Fourth District Rep. Mia Love is a member of the House Climate Solutions Caucus, which seeks “economically viable and broadly supported solutions to measured changes” in the world’s climate. Love has challenged the notion that Americans must choose between a thriving economy and combating climate change.
“Our toxic political climate threatens our ability to effectively address our physical climate,” she wrote in an op-ed earlier this year.
All Americans, Love added in a statement to The Tribune, have a role to play in protecting the environment.
“It’s our responsibility to do everything we can to make sure that our children are not just inheriting an economically viable country,” Love said, “but an environmentally viable one.”
So which of these views most closely matches those of the Utah voting public? That may depend on which set of polls you believe.
Howe noted that the Yale Climate Opinion Map is based on figures from 2016, opening the possibility that the more recent Tribune-Hinckley poll — conducted Oct. 10 to 13 — may signal that Utahns, like other U.S. residents, are becoming increasingly convinced of climate change as time goes on.

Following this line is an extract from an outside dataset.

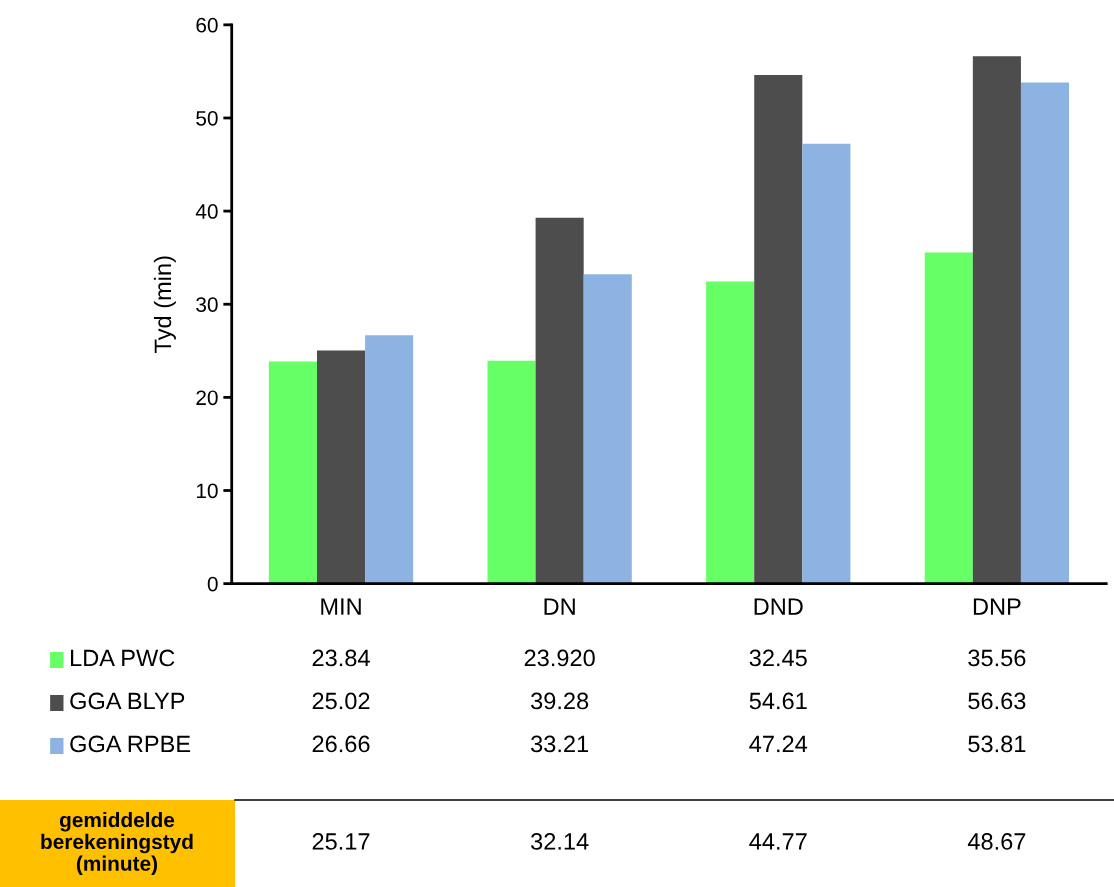  What do you see at coordinates (206, 212) in the screenshot?
I see `y-tick-label: 40` at bounding box center [206, 212].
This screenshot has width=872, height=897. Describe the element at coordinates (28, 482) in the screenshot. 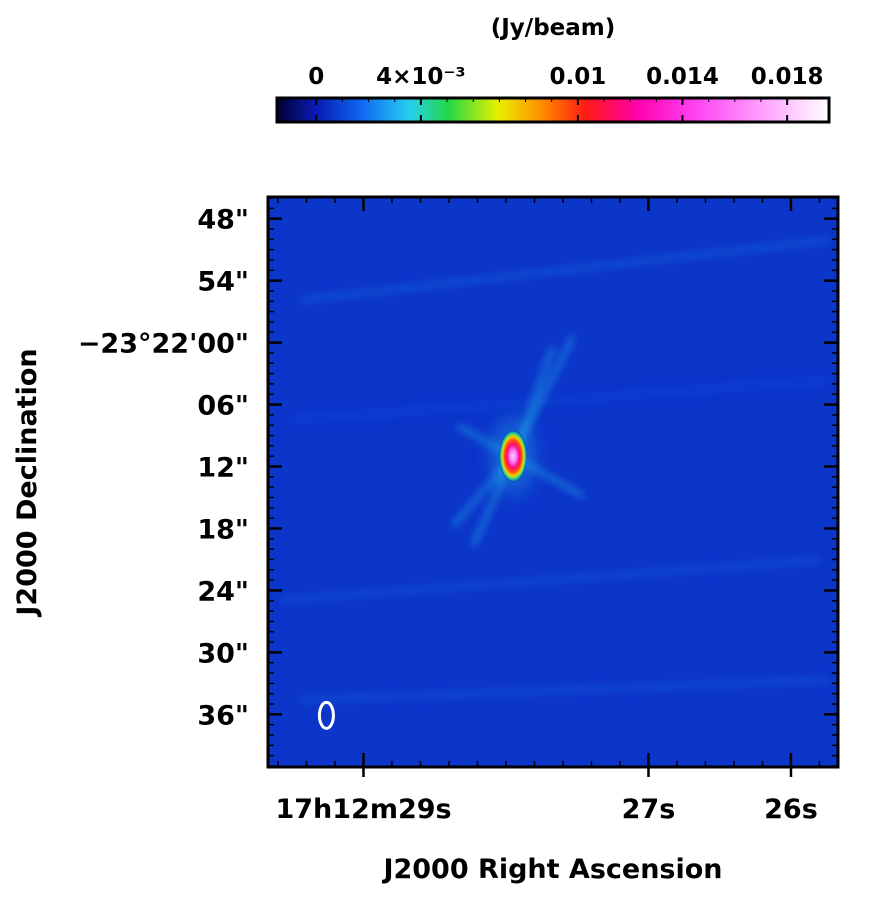

I see `y-axis-label: J2000 Declination` at that location.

But the Tribune-Hinckley poll also found only 8 percent of respondents in Utah said their opinion about global warming had changed after this summer’s hurricanes, wildfires and other weather-related events.

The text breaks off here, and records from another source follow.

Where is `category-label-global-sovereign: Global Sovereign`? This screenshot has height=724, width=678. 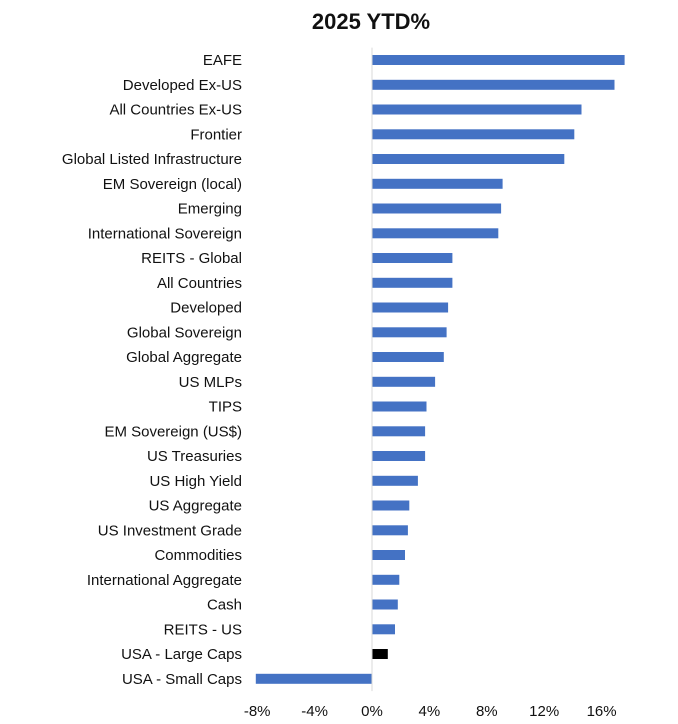 category-label-global-sovereign: Global Sovereign is located at coordinates (184, 332).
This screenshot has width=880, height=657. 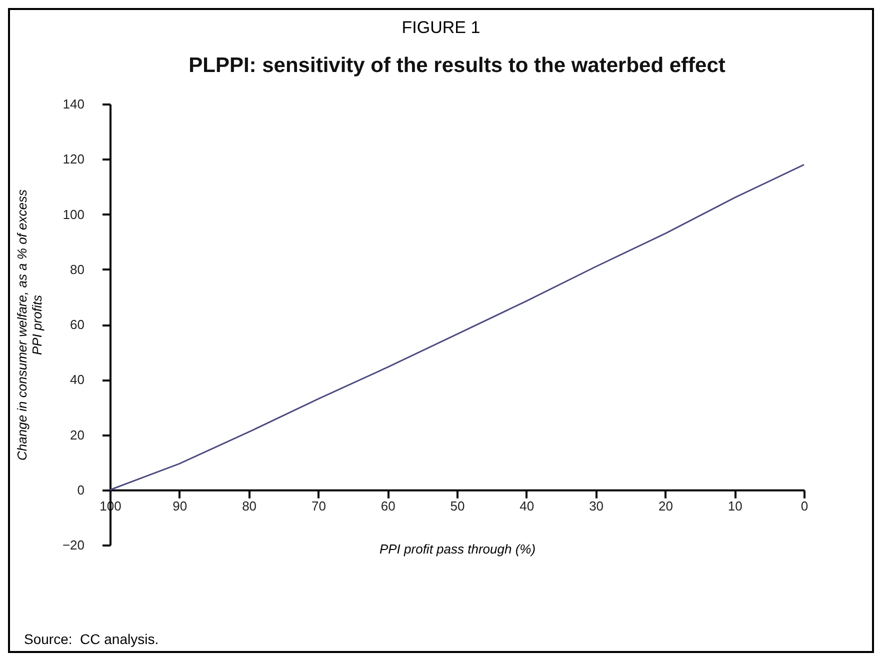 What do you see at coordinates (73, 545) in the screenshot?
I see `y-tick-label: −20` at bounding box center [73, 545].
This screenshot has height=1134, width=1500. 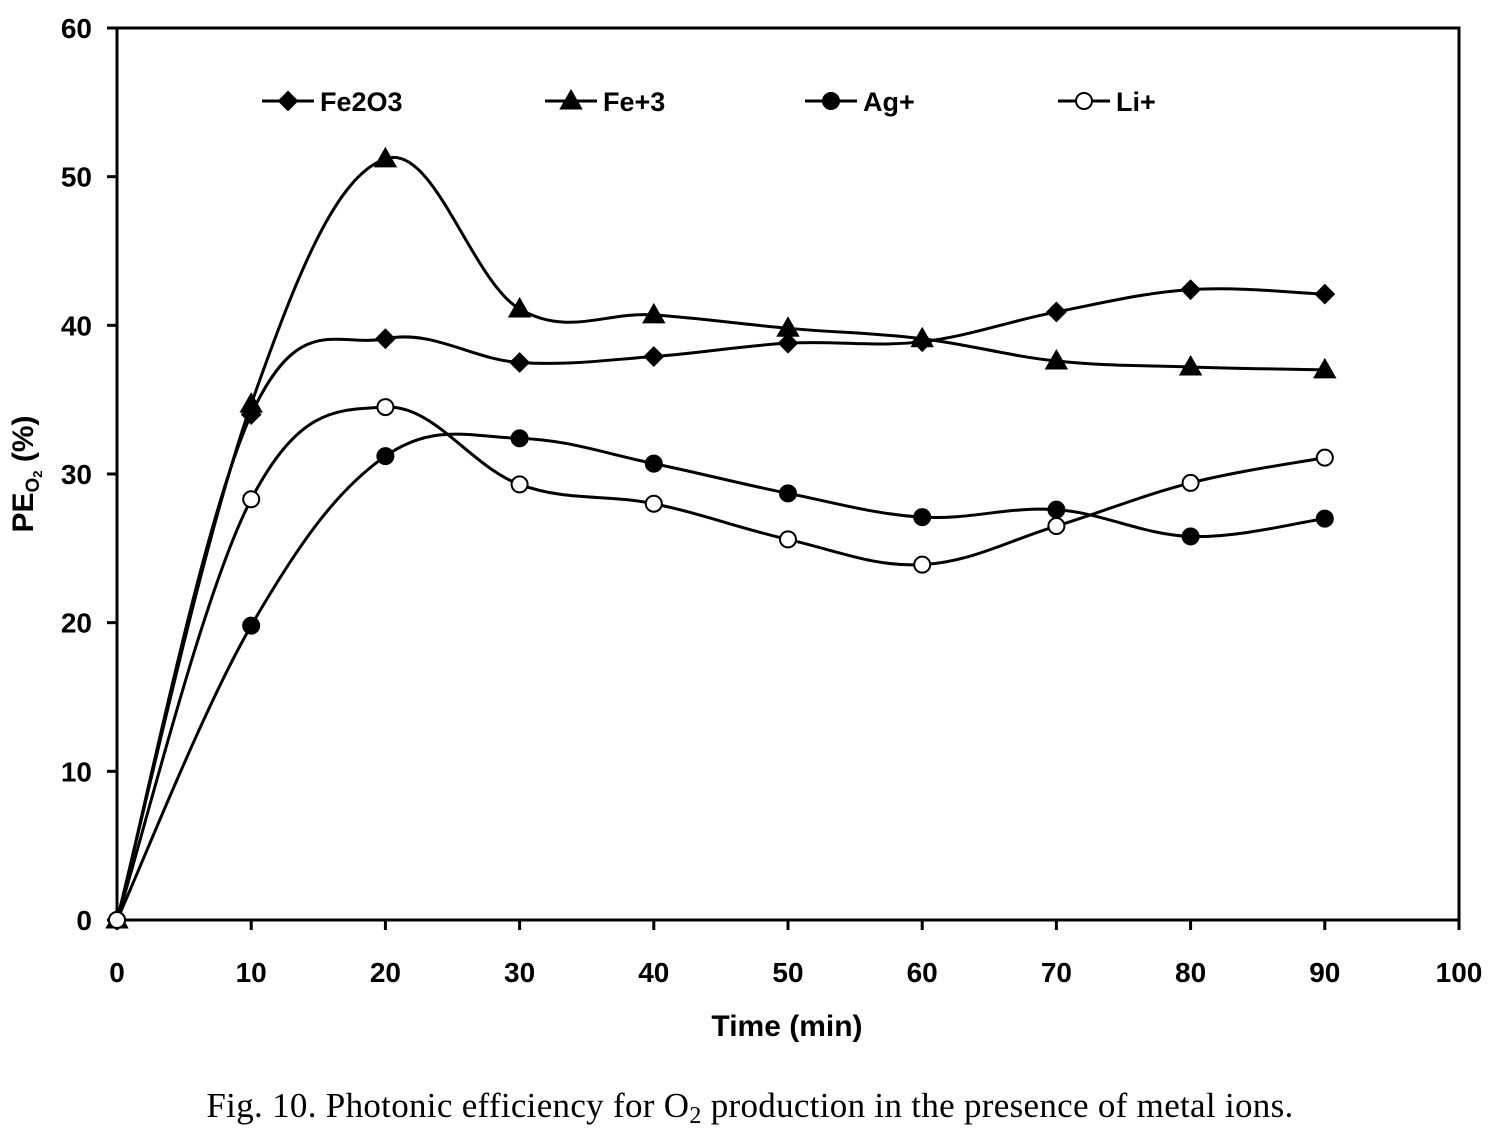 I want to click on legend-marker-ag, so click(x=831, y=101).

Fifty-six percent of respondents said they already believed the climate was changing before those extreme weather events, while 32 percent said the events had not changed their disbelief in climate change.

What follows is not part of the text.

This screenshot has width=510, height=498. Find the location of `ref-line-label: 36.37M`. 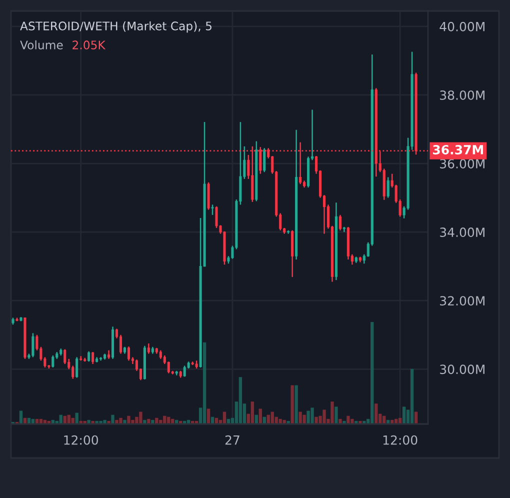

ref-line-label: 36.37M is located at coordinates (458, 150).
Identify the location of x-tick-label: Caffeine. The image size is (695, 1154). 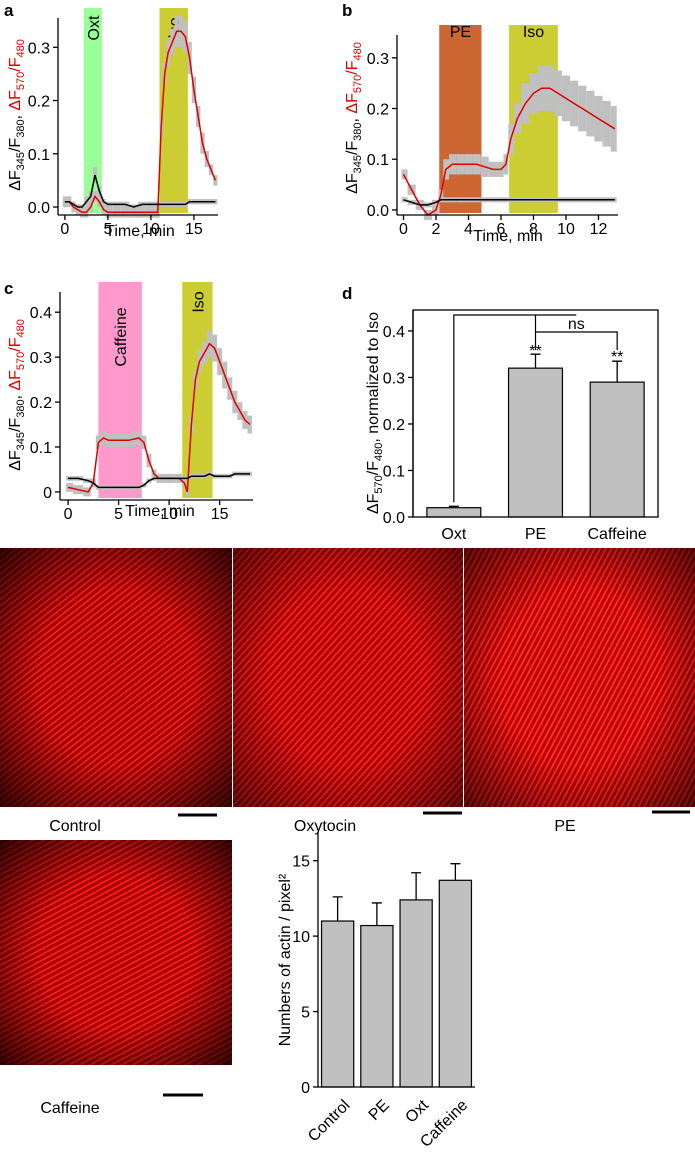
(618, 534).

Howe noted that the Tribune-Hinckley poll reached 605 registered voters in Utah, while the national Yale Climate Opinion Map polling contacted fewer Utahns.
That, he said, could bolster the theory that although Utah remains a GOP stronghold, the views of large numbers of its residents have begun to diverge from those of their national conservative counterparts. It’s generally known, for example, that Utahns’ attitudes toward immigration differ from other Republicans; perhaps they have begun to see climate change differently, too, Howe said.
Beyond that, Howe said climate opinions captured by the Tribune-Hinckley poll largely mirror other national trends. For example, 43 percent of Utahns who described themselves as “very conservative” believed climate change is real, compared to 84 percent of self-described moderate Utahns and 96 percent of those who say they are liberal.
“That’s completely consistent with what we have seen,” the USU scholar said. “Climate change has become polarized over the past couple of decades…. Why that is is likely due to a combination of factors.”
Similarly, Utahns with more formal education were also more likely to believe in climate change — up to a point. While 70 percent of Utahns with a bachelor’s degree said they believed climate change was real, only 65 percent of Utahns with post-graduate education said the same. The Tribune-Hinckley poll has a margin of error of plus or minus 3.98 percentage points.
The education numbers are also consistent with national data, which indicate that people at both ends of the educational spectrum are more likely to dismiss climate change than those in the middle. However, Howe said, those with the highest levels of education, usually post-graduate education, tend to have stronger opinions about climate change, whether or not they believe it is occurring. Less-educated populations tend not to have strongly-held beliefs about climate change, he said.
It is a misconception, Howe said, that climate skeptics tend to be uneducated.
The Tribune-Hinckley poll also found that more active members of The Church of Jesus Christ of Latter-day Saints were less likely to express a belief in climate change. Fully 63 percent of Mormon respondents describing themselves as “very active” said they believed in climate change, compared to 87 percent of Catholics and 83 percent of Protestants, the poll found.
Howe said this is probably because LDS Church involvement and political ideology are also correlated; however, he said, sociologists are still studying the impact of religion on climate-change attitudes.